◆ Required work:
Nothing but the lines from the one containing "The width and" to the end of the data should be copied, exactly, and the pictures stay out.

◆ Input material:
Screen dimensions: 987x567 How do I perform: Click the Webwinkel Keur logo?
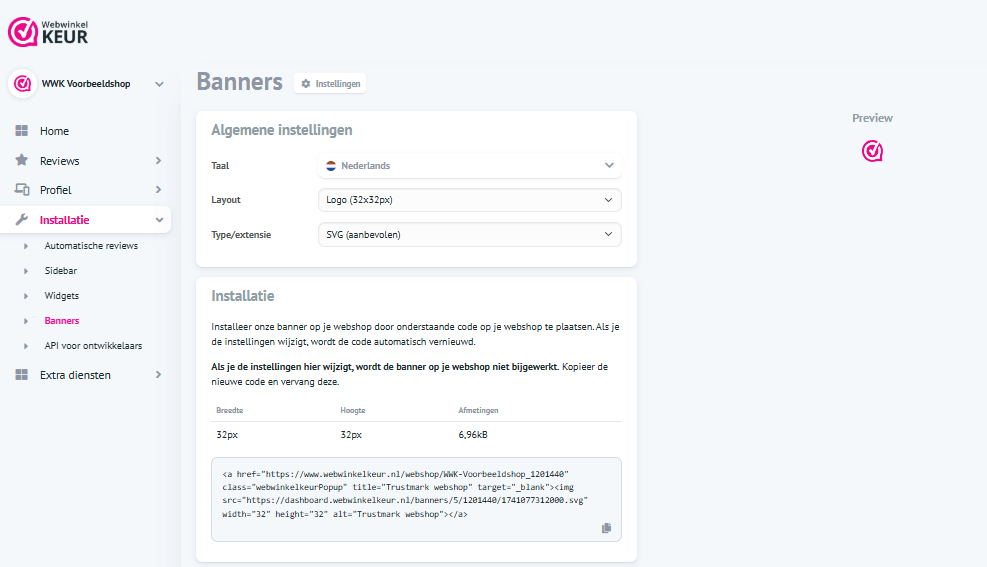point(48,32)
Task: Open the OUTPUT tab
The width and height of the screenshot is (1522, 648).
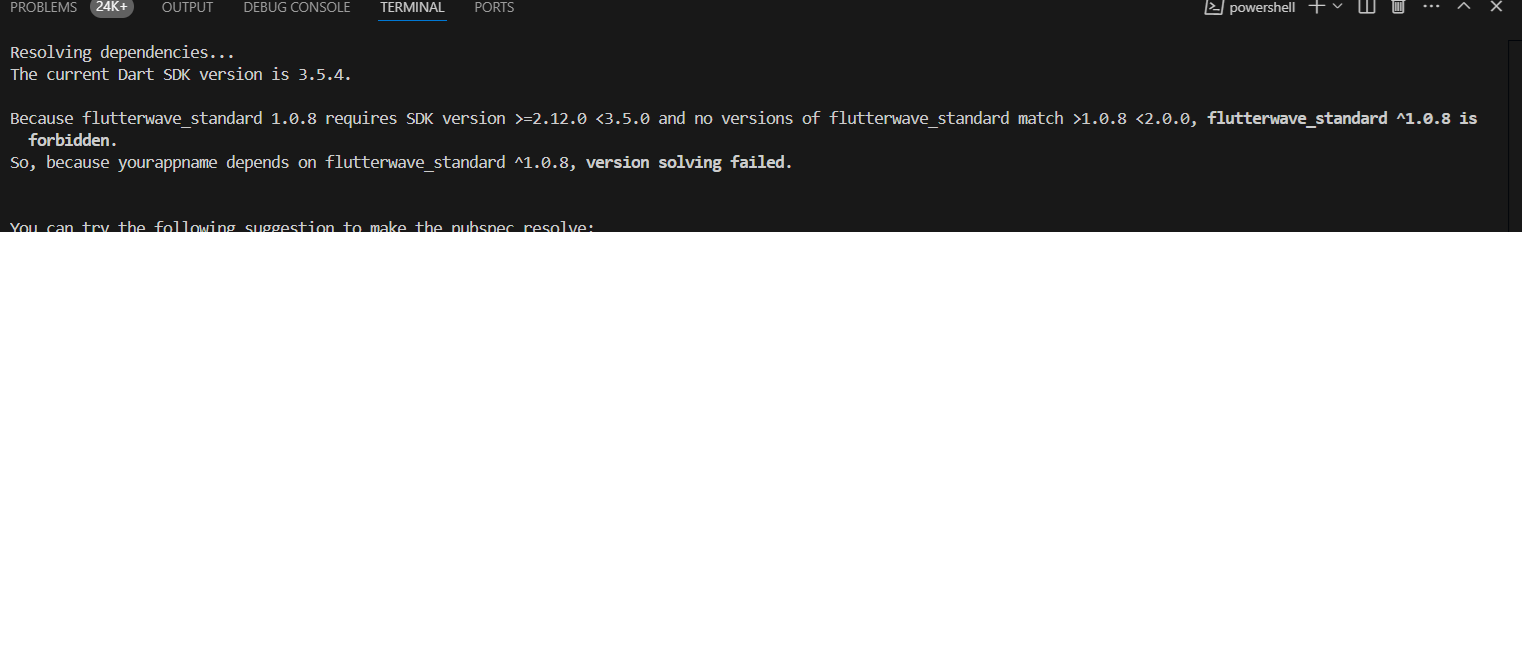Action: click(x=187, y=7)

◆ Response below:
The width and height of the screenshot is (1522, 648).
Action: click(x=187, y=7)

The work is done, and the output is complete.